## Assignment
From the text on database migrations, reproduce word for word the part that begins with "I have been" and ends with "databases are perfect.".

## Given text
___
You can also get rid of the Rails created_at and updated_at columns by commenting out the t.timestamps code.

  • Seed data in migrations. Sometimes you need to put data into tables when creating them, for example when creating code to string reference tables. Put the data into the migration and have the migration load it. For example, using Rails model creates:
class CreatePurposeClasses < ActiveRecord::Migration
  def up
      create_table :purpose_classes do |t|
          t.string :class_code, limit: 4
          t.string :class_name, limit: 32

      add_index :purpose_classes, :class_code, unique: true

      # Populate
      PurposeClass.create!(class_code: 'AUTH', class_name: 'Authority')
      PurposeClass.create!(class_code: 'BAN', class_name: 'Bond Anticipation Note')
      PurposeClass.create!(class_code: 'BLDG', class_name: 'Building ')

Deploying Database Schema Migrations

I have been using Capistrano for years to deploy Rails applications. And it works well. I use it now to deploy my main database Rails project that contains all the necessary migrations to all servers.

It takes just one command to send the code over and one more to make all the changes and I can be sure all my staging and production databases are perfect.

To deploy:

$ cap production deploy

To migrate:

$ cap production deploy:migrate

I prefer to do this in two steps in case the initial deploy fails, in which case Capistrano rolls it back safely without affecting the database. I do worry about Mr Murphy.

In order to choose which server and database to migrate, I use Capistrano’s multistage extension. Each database gets a stage. For example, I have the following at the top of my main project’s config/deploy.rb file:

# Enable multi-stage support
set :stages, %w(staging analytics production)
set :default_stage, "production"
require 'capistrano/ext/multistage'

I then have separate files in the config/deploy/ folder for each server (stage) that sets the server names and roles. For example the config/deploy/analytics.rb file sets the :db role to the analytics database server, and the config/deploy/production.rb file sets :db to the production server.

I can then easily run:

$ cap analytics deploy:migrate
$ cap production deploy:migrate

I really rely on Capistrano’s ability to rollback code deploy errors, and on Rails migrations ability to rollback database migration errors to prevent massive failure situations.

The Benefits

I get a lot of benefits from using Rails migrations and Capistrano deploys (Magic Migrations):

  • Database management is part of my development process, not an add-on, separate process to be scheduled and managed.
  • I do not need to ‘remember’ the state of databases.
  • I do not need to document changes, I have a log of them in the migration files.
  • I do not need to insert data into tables after migrations as the seed data is included.
  • One command to deploy and one to migrate. I get my weekends back.
  • If anything goes wrong, it can be undone and rolled back as if nothing has happened.
  • I just know that each database has the latest and correct schema for all my systems and can access them with confidence.

So here we are, I’m running one of these right now that is significantly changing the core architecture of my firm’s platform and instead of manually doing the work, or staring helpless at the process, or even having to worry if it fails, I’m writing this post.
___
## Material provided
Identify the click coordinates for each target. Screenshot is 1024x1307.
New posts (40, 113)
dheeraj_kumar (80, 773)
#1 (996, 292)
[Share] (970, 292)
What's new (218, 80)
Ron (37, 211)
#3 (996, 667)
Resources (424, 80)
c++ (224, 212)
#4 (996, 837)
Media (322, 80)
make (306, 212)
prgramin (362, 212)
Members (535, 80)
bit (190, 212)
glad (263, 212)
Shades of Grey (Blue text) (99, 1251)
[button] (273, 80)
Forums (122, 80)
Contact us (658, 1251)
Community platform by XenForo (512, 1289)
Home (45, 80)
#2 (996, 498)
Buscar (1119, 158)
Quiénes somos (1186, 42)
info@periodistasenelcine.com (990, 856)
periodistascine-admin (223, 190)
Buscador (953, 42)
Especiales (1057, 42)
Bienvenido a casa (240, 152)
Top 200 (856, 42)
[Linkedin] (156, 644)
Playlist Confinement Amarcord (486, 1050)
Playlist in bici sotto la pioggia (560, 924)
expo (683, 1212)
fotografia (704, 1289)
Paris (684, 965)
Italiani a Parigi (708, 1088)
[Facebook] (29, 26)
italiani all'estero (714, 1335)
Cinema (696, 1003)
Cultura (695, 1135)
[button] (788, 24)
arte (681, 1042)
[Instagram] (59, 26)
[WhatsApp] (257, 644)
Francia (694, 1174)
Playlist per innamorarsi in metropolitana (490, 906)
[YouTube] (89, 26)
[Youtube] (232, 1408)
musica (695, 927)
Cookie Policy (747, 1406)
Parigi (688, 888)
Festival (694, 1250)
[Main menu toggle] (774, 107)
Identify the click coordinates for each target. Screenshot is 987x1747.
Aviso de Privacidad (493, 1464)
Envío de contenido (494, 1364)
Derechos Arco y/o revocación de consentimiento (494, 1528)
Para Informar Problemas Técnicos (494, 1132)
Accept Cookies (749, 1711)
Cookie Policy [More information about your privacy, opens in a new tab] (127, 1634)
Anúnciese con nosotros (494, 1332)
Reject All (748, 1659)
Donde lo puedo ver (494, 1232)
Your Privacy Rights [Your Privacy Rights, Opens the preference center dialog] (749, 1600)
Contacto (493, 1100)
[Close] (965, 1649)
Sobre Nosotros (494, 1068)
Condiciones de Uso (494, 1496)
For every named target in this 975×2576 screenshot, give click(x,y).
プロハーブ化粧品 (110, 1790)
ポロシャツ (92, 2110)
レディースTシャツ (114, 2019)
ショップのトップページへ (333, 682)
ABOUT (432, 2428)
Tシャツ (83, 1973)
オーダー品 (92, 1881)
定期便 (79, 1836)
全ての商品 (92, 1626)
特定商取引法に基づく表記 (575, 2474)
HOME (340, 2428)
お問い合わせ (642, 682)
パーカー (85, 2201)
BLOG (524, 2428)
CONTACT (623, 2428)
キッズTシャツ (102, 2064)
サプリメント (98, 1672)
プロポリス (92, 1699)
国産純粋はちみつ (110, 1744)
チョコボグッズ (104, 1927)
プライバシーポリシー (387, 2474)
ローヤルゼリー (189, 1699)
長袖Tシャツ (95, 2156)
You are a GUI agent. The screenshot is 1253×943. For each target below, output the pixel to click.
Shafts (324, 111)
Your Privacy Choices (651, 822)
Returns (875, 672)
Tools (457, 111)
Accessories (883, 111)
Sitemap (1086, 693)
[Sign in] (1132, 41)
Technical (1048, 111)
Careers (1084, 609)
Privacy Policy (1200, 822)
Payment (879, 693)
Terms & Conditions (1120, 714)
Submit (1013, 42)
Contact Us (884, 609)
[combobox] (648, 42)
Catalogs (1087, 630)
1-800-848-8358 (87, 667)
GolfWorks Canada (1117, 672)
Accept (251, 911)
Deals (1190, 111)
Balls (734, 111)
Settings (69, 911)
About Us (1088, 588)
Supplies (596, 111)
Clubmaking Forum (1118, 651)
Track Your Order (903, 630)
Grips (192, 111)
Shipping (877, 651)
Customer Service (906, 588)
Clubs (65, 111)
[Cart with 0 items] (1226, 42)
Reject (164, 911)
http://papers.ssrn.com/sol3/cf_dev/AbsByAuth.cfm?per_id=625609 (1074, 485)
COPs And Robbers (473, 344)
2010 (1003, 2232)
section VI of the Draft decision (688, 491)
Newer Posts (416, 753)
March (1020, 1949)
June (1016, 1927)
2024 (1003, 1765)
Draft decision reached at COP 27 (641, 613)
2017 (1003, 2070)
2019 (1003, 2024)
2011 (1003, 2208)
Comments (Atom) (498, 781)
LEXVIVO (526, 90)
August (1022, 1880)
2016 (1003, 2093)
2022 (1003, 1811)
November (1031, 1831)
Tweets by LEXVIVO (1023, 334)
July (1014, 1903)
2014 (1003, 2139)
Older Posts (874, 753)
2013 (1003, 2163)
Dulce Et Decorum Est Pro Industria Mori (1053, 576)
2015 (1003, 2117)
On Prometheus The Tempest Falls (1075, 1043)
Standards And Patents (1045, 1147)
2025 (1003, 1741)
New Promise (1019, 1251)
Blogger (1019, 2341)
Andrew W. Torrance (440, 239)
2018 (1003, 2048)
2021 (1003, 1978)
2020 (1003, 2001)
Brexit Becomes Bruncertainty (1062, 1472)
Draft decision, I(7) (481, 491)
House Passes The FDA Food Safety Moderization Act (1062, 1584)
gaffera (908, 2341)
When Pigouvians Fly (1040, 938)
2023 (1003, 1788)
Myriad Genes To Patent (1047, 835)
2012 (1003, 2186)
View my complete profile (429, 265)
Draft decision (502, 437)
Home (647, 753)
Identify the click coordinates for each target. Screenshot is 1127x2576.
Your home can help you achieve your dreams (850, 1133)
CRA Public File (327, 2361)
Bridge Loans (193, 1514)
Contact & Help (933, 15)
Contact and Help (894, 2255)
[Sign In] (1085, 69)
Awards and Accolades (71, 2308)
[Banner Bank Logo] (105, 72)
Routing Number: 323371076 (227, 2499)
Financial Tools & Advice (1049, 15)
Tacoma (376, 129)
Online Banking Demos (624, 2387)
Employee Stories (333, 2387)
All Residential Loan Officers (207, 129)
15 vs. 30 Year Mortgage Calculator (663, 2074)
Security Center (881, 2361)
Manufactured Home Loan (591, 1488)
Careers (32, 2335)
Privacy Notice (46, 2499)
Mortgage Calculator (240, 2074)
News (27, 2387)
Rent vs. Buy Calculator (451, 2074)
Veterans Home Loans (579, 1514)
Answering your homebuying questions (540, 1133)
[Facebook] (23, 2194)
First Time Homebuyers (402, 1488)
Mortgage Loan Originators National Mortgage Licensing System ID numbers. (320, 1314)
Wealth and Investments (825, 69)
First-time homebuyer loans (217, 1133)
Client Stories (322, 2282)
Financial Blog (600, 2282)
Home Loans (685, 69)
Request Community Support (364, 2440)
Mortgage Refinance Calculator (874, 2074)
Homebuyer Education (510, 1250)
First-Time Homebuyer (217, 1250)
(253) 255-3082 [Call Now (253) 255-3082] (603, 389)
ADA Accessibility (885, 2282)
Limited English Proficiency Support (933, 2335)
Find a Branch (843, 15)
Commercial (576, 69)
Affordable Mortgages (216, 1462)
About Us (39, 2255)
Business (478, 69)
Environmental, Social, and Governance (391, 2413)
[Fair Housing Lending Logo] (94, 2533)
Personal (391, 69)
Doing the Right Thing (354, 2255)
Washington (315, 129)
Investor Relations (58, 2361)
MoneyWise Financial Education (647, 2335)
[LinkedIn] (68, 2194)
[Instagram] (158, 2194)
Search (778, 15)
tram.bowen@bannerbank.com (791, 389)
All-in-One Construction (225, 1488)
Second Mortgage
___
## Output of the task
I have been using Capistrano for years to deploy Rails applications. And it works well. I use it now to deploy my main database Rails project that contains all the necessary migrations to all servers.

It takes just one command to send the code over and one more to make all the changes and I can be sure all my staging and production databases are perfect.